You shouldnt really be using much angles when doing math like this, its usually the more complicated way to do thimgs...

o3o

What difference does it make if I use angles or not? For example, I know that I want a certain amount of rays shot from point a to point b, and they can't go past a angle of 90 and 180 so I use angles to give direction to where they start. Btw I know its a late reply but Ill test this out soon.

What difference does it make if I use angles or not? For example, I know that I want a certain amount of rays shot from point a to point b, and they can't go past a angle of 90 and 180 so I use angles to give direction to where they start. Btw I know its a late reply but Ill test this out soon.

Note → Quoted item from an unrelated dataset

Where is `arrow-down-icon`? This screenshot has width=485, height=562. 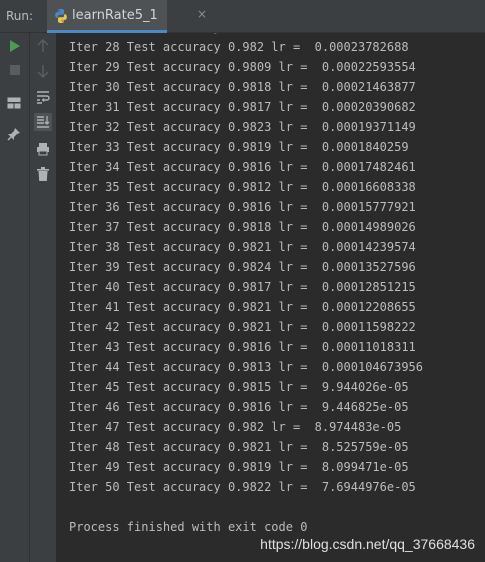
arrow-down-icon is located at coordinates (43, 71).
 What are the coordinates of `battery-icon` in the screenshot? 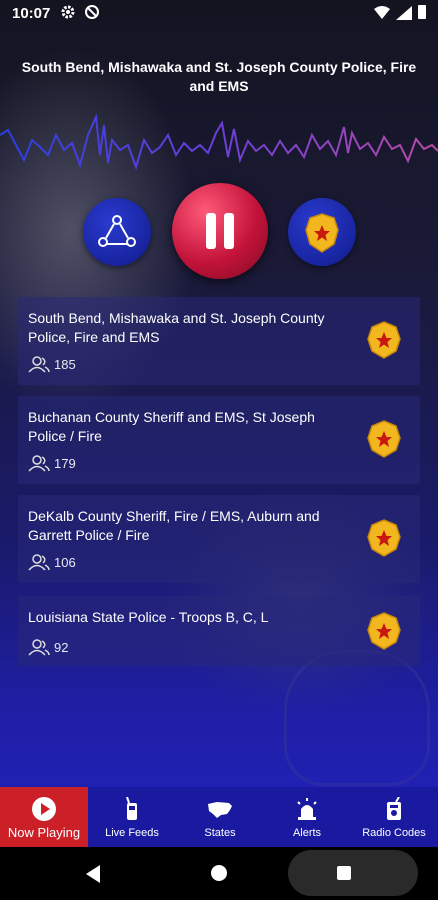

Angles have edge cases, wrap-around situations, expensive trig functions, etc... vector math removes all of this and makes everything work in a very general and elegant fashion. Atan2 is probably a testament to that, lol. Besides, if you do use angles, you'll eventually notice you often end up calculating for instance a cosine, just to take the arccosine of a related angle a few lines later...

Sure, it'll still work, but it'll be less stable, harder to code, and often also harder to understand.

“If I understand the standard right it is legal and safe to do this but the resulting value could be anything.”